The following passages form a portion of the charge.

"1. I have given unto you all your senses, and principally those two great senses of discipline, your sight and your hearing. "Item. I have given unto you all, understanding and reason, to be a guide of your actions, and to some of you more eminent degrees thereof.

"Item. I have given you all, memory, a treasury of things past, heard, and observed.

"Item. I have given you a conscience to direct you, and to check you in your miscarriages, and to encourage you in welldoing; and I have furnished that conscience of yours with light, and principles of truth and practice, conformable to my will.

❝Item. I have given you the advantage of speech, whereby to communicate your minds to one another, and to instruct and advantage one another by the help thereof.

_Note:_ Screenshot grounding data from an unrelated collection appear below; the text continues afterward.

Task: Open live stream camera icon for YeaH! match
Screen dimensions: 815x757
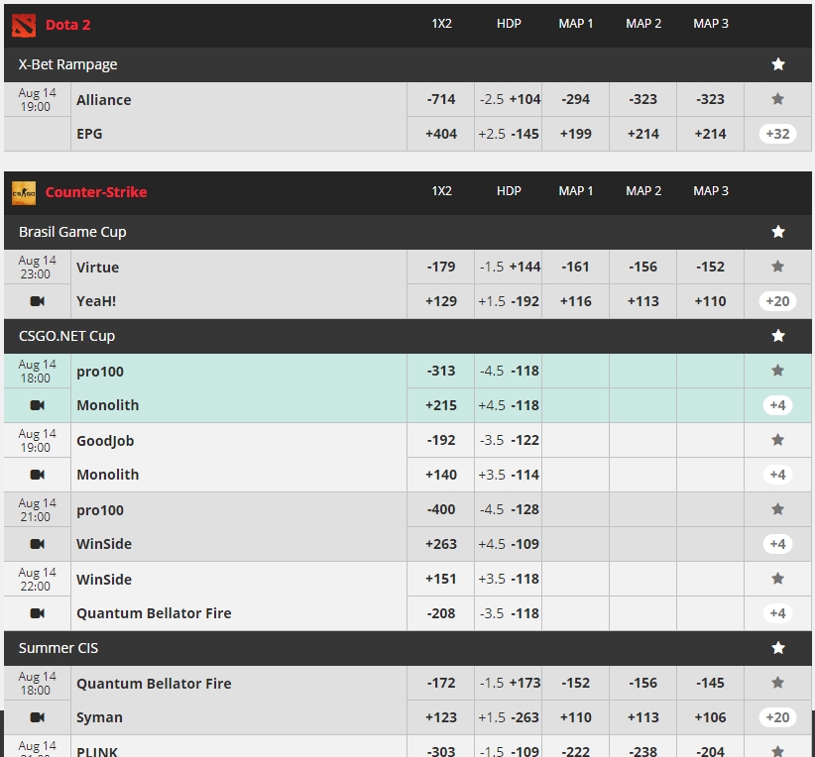Action: (38, 301)
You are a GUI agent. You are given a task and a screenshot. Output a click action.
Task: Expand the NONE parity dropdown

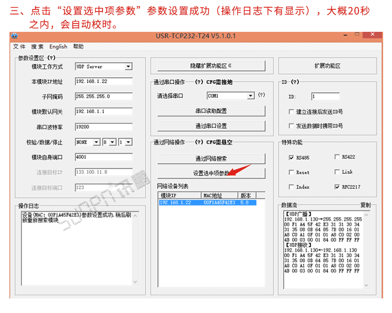(96, 142)
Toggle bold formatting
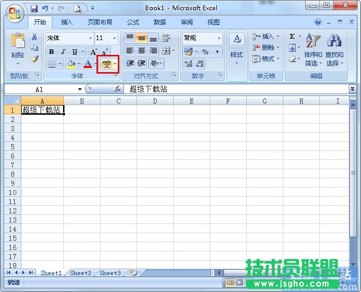361x292 pixels. tap(51, 52)
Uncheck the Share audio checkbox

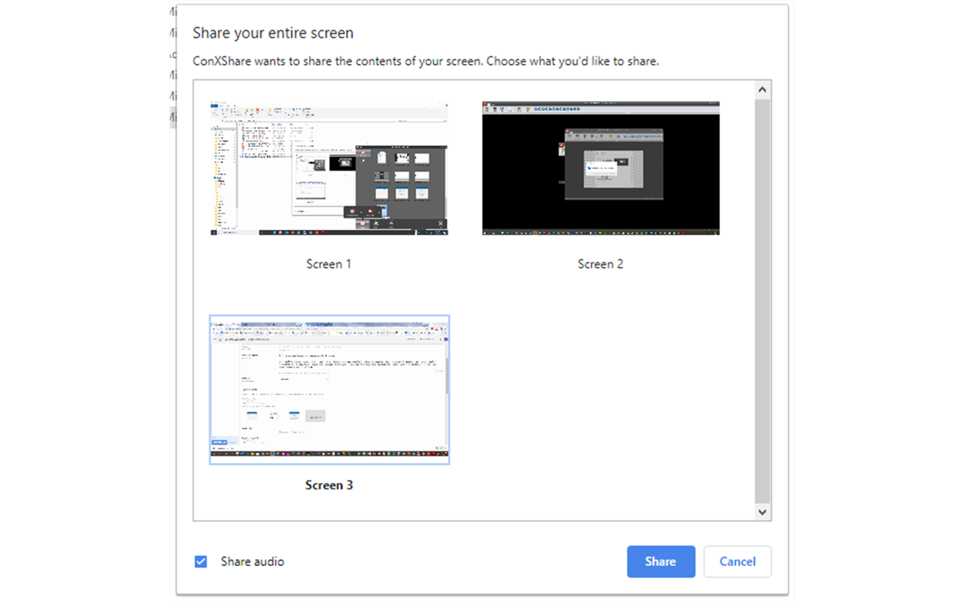coord(201,561)

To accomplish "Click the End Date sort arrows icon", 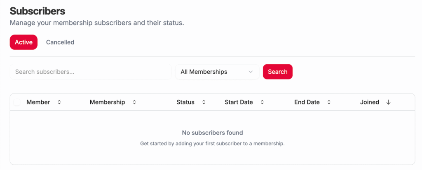I will [329, 102].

❝Item. I have given over to you the rule and dominion over my creatures, allowing you the use of them for your food, raiment, and other conveniences.

"Item. Besides these common talents, I have enriched some of you with special and eminent talents above others. I have given such great learning and knowledge in the works of nature, art, and sciences; great prudence and wisdom in the conduct of affairs; elocution, excellent education. I have given you a firm and healthy constitution, strength, beauty, and comeliness; also great affluence of wealth and riches, eminence of place, and power and honour; great reputation and esteem in the world; great success in enterprises and undertakings, public and private. Christian and liberal education you have had; counsel and advice of faithful and judicious friends; good laws in the place and country where you live; the written word of God acquainting you with my will, and the way to eternal life; the word preached by able and powerful ministers thereof; the sacraments both for your initiation and confirmation:" &c. &c.

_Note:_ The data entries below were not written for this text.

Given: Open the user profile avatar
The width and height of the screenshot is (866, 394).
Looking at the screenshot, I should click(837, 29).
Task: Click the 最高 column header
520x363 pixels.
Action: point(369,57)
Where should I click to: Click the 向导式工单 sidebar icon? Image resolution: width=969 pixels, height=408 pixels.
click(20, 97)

The good steward is represented as giving his answer to this charge. The following passages form a part of what he is represented as saying:

"As to all the blessings and talents wherewith thou hast intrusted me, I have looked up to thee with a thankful heart, as the only Author and Giver of them. I have looked on myself as unworthy of them. I have looked upon them as committed to my trust and stewardship, to manage them for the ends that they were given, the honour of my Lord and Master. I have therefore been watchful and sober in the use and exercise of them, lest I should be unfaithful in them. If I have at any time, through weakness or inadvertence, or temptation, misemployed any of them, I have been restless till I have in some measure rectified my miscarriage, by repentance and amendment.

"As touching my conscience and the light thou hast given me in it: It has been my care to improve that natural light, and to furnish it with the best principles I could. Before I had the knowledge of thy word, I got as much furniture as I could from the writings of the best moralists, and the examples of the best men; after I had the light of thy word, I furnished it with those most pure and unerring principles that I found in it. I have been very jealous either of wounding, or grieving, or discouraging, or deadening my conscience. I have therefore chosen rather to forbear that which seemed but indifferent, but there might be somewhat in it that might be unlawful; and would rather gratify my conscience with being too scrupulous, than displease or disquiet it, by being too venturous. I have still chosen rather to forbear what might probably be lawful, than to do that which might be possibly unlawful; because I could not err in the former, I might in the latter. If things were disputable whether they might be done, I rather chose to forbear because the lawfulness of my forbearance was unquestionable.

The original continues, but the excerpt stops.